◆ What is needed ◆
The entries below contain a line with "Task: Click 'This" and a line with "Image resolution: width=1283". Retype exactly everything from the first down to the second, both included, and nothing else.

◆ Records for processing ◆
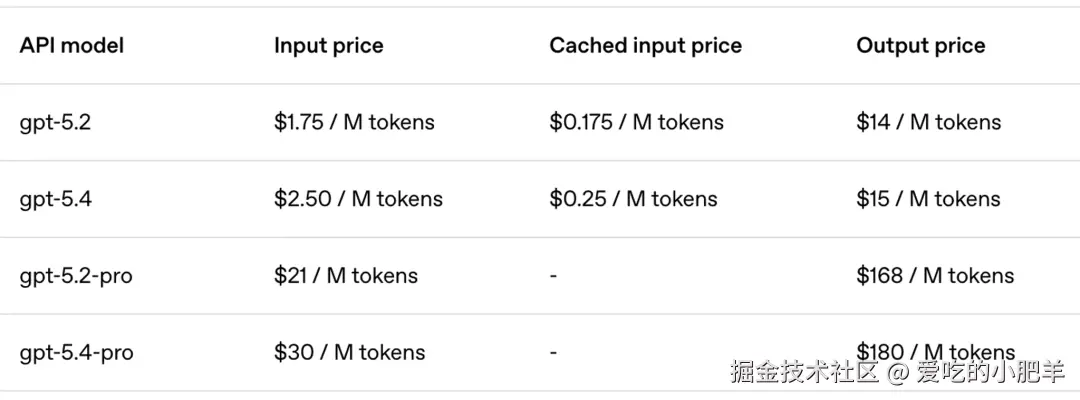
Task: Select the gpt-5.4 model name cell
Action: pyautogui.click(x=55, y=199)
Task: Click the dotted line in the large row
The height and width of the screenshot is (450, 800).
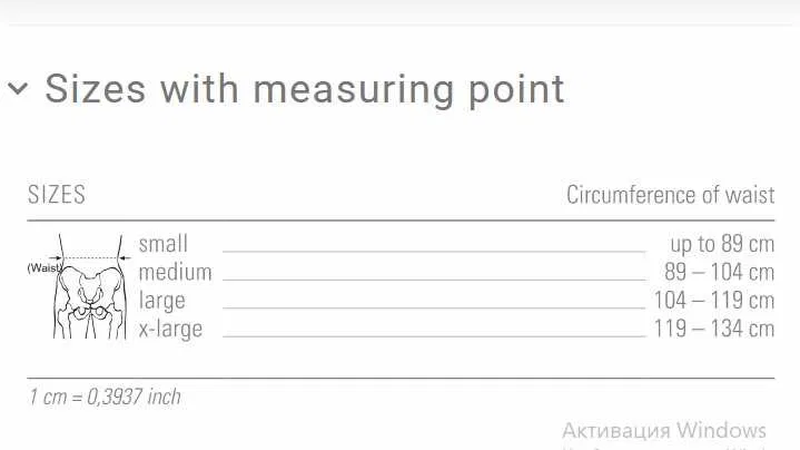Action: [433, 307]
==
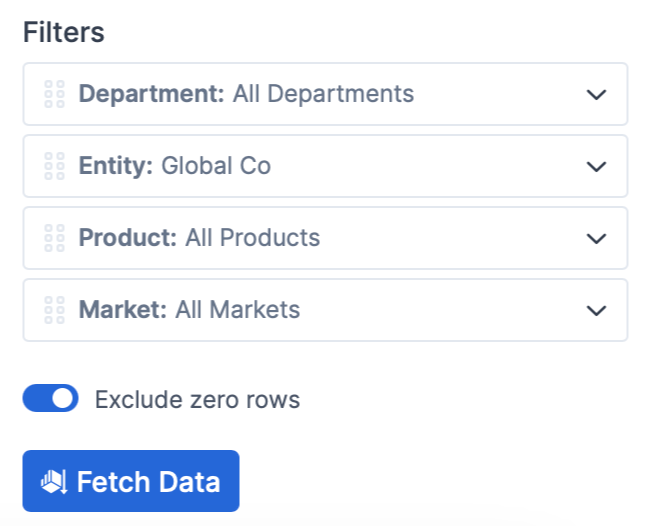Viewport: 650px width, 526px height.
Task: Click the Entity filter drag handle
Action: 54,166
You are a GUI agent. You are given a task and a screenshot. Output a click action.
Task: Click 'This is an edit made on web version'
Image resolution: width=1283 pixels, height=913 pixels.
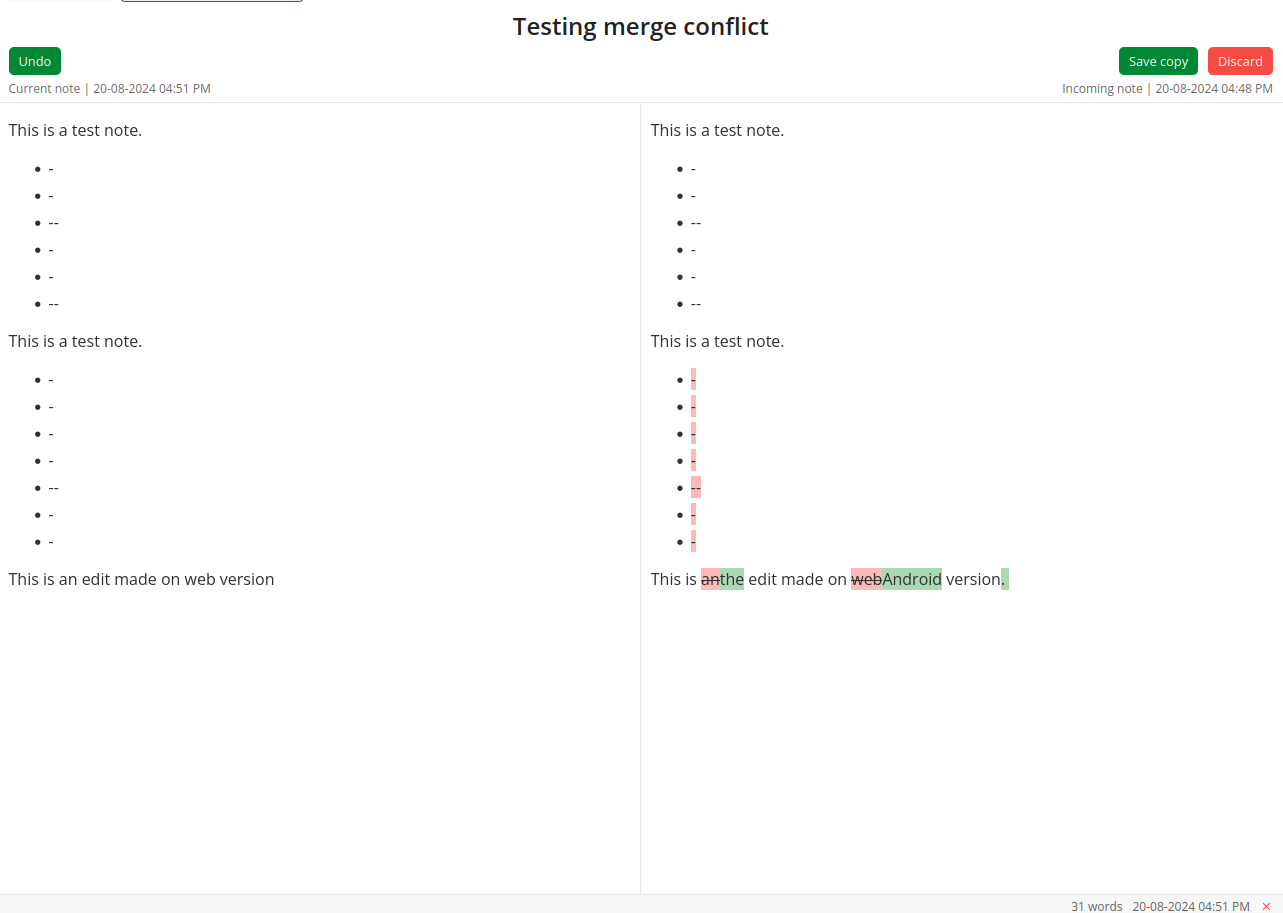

◆ Answer for the task ◆
Task: Click 'This is an edit made on web version'
Image resolution: width=1283 pixels, height=913 pixels.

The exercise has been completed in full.